Guerre Israël-Palestine : la France est devenue la complice silencieuse d’un génocide
Dès le début des bombardements israéliens à Gaza, le principe directeur du président français Emmanuel Macron a été un soutien inébranlable et inconditionnel à Tel Aviv.
Invoquant le « droit à la légitime défense » d’Israël, la France a voté le 16 octobre contre une résolution du Conseil de sécurité des Nations unies qui aurait condamné les violences contre les civils. Paris a ensuite soutenu une résolution appelant à des pauses humanitaires à Gaza, mais les États-Unis y ont opposé leur veto.
Macron est depuis lors allé plus loin en appelant à un cessez-le-feu, mais c’était trop peu et trop tard.
En soutenant fermement Israël malgré le caractère disproportionné de sa réponse à l’attaque du Hamas du 7 octobre, la France a donné dans les faits au gouvernement israélien son feu vert pour massacrer des milliers de civils.
Il n’y a pas de mots assez forts pour décrire l’indécence dont font preuve les dirigeants du monde occidental, qui continuent de fermer les yeux sur les crimes de guerre et les actes génocidaires commis par Israël à Gaza.

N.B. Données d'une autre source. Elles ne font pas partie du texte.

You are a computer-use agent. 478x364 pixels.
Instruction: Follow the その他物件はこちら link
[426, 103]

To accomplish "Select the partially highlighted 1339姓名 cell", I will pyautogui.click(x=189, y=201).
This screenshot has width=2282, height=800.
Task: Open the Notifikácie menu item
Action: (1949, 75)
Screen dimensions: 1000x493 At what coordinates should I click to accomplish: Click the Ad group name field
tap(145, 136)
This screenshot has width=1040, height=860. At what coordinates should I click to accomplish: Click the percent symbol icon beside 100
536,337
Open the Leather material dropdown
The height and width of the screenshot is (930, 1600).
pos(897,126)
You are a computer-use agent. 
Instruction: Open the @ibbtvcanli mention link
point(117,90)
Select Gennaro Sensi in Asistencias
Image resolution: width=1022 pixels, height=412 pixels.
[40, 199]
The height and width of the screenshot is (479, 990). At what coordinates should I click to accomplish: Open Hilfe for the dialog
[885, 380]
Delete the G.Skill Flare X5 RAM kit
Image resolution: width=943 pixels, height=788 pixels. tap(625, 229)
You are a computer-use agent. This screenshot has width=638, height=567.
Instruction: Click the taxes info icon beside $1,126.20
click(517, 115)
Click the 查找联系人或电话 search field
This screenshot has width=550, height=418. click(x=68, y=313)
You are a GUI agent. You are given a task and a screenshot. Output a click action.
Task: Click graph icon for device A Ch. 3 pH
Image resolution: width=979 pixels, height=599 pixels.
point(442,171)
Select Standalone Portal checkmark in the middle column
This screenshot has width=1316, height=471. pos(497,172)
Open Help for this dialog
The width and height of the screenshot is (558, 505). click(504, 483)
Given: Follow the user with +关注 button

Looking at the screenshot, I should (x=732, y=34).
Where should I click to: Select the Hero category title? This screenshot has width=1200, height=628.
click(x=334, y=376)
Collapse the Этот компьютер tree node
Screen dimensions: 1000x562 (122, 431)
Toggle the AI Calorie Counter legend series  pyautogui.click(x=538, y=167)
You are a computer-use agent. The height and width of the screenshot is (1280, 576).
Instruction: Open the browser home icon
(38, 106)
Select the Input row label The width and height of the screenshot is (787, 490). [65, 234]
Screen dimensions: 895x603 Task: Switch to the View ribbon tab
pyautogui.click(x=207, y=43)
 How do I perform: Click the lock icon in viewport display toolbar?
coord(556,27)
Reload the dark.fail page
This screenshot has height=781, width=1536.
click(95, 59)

Les dizaines de milliers de Palestiniens tués et mutilés par les bombardements israéliens à Gaza auraient pu être sauvés si ces puissances avaient honoré leurs obligations en matière de droit humanitaire international
Dans le même temps, les États-Unis, le Royaume-Uni, la France, l’Allemagne et d’autres pays européens continuent de vanter leurs principes humanitaires, notamment lors de la conférence humanitaire sur Gaza qui s’est récemment tenue à Paris.
Les dizaines de milliers de Palestiniens tués et mutilés par les bombardements israéliens à Gaza auraient pu être sauvés si ces puissances avaient honoré leurs obligations en matière de droit humanitaire international. Au lieu de cela, elles ont fait le contraire en offrant une couverture politique, économique et militaire aux ambitions coloniales et génocidaires d’Israël, tout en déshumanisant les Palestiniens.
Un espace limité
Depuis l’élection de Macron, la dérive autoritaire de la France a été abondamment étayée : politiques antisociales, violence et impunité policières, répression des manifestations et islamophobie systémique, entre autres questions. L’ONU ainsi que d’autres organismes de surveillance des droits de l’homme ont souligné ces manquements.
Si la politique étrangère française n’a pas encore été analysée à travers le prisme de ce virage vers l’extrême droite, c’est probablement parce que cette politique est élaborée en dehors de tout contrôle démocratique et parlementaire. Bien que l’Assemblée nationale ait un droit de regard sur les affaires étrangères, celui-ci se traduit rarement par une opposition concrète : la Constitution et la pratique institutionnelle accordent au président des pouvoirs très étendus en matière de politique étrangère.
La commission des Affaires étrangères de l’Assemblée nationale n’a que peu d’influence sur les processus décisionnels en matière de politique étrangère et l’activité législative est limitée dans ce domaine. Ainsi, de manière générale, le Parlement n’a guère l’occasion de se dissocier du gouvernement sur les questions diplomatiques et ne l’a pratiquement jamais fait.
En effet, les affaires internationales occupent une place limitée dans le débat politique français.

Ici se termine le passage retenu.